┌─ INFORMATION
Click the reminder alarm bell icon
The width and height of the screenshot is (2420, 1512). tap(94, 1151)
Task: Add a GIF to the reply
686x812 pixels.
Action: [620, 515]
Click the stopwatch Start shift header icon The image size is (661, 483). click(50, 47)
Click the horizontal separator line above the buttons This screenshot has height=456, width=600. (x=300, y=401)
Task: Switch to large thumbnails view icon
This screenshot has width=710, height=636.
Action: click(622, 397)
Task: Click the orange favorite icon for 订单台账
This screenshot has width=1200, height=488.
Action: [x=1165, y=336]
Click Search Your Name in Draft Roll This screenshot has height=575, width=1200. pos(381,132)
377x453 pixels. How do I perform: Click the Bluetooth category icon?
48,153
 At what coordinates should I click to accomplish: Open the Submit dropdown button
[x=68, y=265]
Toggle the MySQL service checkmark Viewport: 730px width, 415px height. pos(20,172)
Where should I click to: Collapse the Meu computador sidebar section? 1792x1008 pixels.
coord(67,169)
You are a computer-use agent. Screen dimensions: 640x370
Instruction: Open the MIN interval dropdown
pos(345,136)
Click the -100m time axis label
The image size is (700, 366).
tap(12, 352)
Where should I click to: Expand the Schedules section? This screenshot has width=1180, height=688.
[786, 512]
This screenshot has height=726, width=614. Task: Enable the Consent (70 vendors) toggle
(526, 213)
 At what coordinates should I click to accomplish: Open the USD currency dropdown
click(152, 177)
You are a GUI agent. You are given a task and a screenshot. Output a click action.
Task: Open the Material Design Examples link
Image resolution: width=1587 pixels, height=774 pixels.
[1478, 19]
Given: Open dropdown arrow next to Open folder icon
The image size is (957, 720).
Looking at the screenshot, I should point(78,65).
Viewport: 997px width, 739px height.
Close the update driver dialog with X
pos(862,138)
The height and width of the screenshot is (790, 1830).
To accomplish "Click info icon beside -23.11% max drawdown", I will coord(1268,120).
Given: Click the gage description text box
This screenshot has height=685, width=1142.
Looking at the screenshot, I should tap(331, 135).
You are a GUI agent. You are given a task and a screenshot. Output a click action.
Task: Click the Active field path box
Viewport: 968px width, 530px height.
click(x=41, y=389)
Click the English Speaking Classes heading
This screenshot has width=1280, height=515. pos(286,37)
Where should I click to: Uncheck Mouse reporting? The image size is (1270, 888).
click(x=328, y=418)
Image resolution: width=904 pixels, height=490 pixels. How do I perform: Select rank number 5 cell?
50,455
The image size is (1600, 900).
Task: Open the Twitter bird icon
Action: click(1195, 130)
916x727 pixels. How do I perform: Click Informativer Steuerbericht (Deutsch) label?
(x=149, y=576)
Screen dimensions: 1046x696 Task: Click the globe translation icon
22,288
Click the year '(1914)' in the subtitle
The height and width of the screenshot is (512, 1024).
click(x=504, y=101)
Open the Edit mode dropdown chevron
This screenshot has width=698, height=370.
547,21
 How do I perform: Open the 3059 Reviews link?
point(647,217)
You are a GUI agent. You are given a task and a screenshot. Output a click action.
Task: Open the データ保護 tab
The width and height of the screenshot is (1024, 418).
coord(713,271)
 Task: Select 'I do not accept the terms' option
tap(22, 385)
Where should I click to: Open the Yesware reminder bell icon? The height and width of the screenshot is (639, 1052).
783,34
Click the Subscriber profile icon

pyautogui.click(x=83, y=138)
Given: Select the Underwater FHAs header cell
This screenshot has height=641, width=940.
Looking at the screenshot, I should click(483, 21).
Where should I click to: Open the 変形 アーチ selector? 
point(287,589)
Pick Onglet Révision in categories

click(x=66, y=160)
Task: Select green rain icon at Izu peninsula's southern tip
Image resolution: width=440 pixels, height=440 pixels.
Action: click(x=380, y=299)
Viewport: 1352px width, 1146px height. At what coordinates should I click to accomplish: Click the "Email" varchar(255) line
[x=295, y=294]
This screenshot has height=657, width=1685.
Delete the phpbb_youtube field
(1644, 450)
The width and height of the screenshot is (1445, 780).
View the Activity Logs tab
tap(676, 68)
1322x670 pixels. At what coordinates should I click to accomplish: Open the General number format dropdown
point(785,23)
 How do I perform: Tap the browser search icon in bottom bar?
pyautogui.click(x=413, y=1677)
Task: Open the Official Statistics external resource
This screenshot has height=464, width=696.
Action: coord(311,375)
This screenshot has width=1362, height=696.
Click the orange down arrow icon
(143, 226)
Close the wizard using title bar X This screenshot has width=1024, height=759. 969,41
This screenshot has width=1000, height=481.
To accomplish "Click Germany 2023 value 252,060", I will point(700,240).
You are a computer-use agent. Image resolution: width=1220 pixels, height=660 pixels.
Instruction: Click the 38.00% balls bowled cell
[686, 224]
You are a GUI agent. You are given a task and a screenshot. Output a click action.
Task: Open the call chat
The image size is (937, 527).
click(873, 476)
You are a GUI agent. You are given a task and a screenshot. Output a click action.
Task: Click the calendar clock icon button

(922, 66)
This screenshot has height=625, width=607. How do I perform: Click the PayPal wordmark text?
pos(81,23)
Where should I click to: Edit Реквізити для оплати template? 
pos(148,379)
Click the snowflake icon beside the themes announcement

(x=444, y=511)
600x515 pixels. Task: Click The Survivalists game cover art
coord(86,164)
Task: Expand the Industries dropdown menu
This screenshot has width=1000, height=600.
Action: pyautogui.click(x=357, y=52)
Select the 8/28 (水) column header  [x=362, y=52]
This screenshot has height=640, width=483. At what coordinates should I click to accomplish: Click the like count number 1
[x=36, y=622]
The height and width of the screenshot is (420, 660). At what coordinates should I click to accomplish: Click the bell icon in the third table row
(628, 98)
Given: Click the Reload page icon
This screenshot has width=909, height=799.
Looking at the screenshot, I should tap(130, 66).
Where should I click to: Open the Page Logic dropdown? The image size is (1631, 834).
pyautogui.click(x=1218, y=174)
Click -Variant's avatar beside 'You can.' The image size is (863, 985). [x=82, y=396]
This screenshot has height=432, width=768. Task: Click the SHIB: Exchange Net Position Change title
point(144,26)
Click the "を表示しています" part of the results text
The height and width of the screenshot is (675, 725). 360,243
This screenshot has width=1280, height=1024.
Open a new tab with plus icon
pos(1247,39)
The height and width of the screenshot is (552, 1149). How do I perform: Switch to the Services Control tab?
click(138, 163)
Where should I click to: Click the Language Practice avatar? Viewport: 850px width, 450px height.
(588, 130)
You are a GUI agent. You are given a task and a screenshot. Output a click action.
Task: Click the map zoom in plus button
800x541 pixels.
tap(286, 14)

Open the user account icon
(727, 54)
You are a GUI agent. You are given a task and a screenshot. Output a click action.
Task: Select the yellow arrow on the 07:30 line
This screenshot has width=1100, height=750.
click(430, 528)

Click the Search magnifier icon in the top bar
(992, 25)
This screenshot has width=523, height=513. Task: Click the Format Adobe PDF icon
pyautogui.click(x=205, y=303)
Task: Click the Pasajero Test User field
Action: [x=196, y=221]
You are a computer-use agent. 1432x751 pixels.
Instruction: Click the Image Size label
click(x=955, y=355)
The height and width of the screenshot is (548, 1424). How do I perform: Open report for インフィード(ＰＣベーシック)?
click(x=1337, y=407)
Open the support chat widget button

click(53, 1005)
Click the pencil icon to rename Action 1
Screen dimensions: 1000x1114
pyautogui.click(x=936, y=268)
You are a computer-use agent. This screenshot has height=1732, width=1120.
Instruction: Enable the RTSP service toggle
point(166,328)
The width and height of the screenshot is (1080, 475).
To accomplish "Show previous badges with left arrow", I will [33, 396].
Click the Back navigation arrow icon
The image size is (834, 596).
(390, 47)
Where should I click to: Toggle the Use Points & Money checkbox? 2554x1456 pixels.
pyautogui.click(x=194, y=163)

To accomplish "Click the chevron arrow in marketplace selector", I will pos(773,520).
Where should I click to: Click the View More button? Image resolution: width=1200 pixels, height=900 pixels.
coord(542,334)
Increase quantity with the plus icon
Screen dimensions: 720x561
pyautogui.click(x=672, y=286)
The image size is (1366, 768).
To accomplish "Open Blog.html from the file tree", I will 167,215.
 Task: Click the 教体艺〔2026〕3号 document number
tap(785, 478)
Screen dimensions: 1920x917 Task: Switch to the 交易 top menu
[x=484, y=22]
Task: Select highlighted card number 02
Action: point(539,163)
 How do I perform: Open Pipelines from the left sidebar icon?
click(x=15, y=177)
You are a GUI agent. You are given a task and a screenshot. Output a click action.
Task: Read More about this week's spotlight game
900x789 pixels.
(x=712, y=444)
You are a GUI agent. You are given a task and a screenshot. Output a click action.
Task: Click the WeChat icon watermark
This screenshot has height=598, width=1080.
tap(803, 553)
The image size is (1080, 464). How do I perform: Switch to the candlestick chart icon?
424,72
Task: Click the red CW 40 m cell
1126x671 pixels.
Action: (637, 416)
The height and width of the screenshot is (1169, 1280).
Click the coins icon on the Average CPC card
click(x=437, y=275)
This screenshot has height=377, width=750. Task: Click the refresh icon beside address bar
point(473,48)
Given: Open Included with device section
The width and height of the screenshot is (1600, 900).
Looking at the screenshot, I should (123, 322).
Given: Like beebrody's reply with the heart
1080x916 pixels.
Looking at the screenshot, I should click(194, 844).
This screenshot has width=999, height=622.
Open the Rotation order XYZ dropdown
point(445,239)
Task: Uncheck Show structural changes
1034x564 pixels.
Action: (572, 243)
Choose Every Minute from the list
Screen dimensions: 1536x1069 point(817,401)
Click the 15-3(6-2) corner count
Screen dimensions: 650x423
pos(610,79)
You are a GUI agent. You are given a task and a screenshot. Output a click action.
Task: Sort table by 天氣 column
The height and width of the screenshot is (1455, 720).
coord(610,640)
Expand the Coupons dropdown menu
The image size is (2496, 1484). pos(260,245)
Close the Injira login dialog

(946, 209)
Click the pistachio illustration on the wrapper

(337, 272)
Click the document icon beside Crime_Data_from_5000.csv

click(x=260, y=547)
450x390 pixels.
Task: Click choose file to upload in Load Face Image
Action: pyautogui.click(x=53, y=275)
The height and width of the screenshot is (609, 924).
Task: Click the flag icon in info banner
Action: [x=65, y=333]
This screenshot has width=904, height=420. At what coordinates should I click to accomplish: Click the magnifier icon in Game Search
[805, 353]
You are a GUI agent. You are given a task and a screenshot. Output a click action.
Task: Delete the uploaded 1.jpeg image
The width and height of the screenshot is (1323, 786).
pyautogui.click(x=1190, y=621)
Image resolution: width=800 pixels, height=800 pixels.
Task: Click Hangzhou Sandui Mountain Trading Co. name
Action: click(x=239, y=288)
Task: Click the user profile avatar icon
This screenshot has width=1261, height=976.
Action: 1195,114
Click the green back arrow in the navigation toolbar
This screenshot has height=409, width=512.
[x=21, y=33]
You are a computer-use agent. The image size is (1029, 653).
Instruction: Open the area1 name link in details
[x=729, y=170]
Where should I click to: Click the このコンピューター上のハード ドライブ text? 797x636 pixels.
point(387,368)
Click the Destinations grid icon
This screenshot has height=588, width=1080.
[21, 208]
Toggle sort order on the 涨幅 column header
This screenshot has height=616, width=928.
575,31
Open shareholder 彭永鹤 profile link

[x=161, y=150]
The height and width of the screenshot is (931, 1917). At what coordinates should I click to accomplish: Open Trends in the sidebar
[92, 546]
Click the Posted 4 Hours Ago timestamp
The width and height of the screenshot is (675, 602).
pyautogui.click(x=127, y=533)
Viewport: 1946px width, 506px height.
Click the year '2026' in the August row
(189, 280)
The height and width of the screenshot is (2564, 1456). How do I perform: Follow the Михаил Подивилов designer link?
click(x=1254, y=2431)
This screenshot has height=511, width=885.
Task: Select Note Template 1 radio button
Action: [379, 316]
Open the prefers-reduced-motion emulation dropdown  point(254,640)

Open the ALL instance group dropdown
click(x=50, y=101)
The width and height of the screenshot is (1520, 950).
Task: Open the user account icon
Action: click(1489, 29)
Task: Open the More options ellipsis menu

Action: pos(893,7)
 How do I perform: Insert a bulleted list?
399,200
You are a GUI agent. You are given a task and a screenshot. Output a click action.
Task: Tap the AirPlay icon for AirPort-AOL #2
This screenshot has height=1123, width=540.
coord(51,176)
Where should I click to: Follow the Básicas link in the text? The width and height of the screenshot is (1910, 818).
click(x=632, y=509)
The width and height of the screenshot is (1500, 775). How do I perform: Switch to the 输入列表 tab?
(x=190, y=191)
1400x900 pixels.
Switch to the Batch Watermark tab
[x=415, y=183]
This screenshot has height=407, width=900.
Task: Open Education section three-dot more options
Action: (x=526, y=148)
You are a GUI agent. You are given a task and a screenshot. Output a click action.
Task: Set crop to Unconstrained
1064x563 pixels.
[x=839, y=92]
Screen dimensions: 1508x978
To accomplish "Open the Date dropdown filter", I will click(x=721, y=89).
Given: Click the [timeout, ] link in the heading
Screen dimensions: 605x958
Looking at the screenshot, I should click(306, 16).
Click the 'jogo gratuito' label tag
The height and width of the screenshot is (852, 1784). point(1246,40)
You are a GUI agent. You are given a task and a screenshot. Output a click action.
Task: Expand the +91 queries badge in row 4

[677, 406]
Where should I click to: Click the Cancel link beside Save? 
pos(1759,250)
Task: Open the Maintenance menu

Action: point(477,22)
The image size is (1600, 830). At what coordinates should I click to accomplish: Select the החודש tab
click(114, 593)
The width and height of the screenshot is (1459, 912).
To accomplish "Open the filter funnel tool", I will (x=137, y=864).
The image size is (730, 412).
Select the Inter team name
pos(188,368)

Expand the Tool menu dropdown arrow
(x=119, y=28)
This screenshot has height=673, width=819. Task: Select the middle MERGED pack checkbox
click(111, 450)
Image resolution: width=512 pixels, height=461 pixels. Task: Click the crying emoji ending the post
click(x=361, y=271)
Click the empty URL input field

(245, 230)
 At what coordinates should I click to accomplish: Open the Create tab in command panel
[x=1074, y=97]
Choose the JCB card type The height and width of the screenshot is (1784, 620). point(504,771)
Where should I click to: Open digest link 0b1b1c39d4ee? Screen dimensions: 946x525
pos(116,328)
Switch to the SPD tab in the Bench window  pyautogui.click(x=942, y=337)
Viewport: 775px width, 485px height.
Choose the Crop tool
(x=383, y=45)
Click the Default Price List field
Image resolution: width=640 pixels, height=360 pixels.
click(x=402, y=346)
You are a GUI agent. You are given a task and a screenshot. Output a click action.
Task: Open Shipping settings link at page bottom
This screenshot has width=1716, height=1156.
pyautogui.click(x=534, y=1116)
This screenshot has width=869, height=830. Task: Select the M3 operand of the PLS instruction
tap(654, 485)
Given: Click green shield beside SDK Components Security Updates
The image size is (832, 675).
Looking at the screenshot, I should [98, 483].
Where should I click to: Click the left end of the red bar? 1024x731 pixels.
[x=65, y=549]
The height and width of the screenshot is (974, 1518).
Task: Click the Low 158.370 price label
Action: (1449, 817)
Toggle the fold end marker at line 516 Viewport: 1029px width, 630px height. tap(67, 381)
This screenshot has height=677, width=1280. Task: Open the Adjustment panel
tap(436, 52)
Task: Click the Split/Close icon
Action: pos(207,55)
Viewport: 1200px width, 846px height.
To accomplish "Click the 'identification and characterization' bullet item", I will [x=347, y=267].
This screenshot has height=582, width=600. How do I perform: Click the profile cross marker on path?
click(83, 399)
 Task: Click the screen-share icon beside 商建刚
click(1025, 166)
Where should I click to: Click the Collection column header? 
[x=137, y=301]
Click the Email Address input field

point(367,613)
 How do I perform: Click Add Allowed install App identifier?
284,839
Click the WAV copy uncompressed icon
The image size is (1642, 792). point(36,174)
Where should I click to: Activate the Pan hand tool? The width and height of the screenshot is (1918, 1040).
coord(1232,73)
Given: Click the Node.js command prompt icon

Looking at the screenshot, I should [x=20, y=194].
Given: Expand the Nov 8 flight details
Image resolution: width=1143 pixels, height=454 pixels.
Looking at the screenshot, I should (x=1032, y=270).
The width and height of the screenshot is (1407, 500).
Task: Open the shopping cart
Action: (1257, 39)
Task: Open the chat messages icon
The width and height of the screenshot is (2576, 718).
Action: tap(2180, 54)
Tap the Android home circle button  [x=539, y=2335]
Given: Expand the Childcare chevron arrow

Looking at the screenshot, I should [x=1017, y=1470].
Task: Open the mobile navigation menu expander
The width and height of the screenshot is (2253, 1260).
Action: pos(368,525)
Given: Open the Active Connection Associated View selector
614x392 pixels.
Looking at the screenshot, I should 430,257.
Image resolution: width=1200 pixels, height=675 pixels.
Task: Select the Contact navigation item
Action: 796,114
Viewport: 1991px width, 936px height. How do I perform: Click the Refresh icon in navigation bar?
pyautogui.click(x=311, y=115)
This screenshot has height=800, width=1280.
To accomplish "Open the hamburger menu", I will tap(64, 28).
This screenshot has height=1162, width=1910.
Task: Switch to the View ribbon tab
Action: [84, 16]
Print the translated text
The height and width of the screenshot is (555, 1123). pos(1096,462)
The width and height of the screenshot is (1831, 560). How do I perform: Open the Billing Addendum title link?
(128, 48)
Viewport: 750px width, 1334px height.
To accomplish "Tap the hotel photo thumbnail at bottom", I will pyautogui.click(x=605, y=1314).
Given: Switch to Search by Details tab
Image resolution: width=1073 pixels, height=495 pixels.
└─
Scan the entries for the word "reply". Report each line that has it.

Task: Add a GIF to the reply
Given: Like beebrody's reply with the heart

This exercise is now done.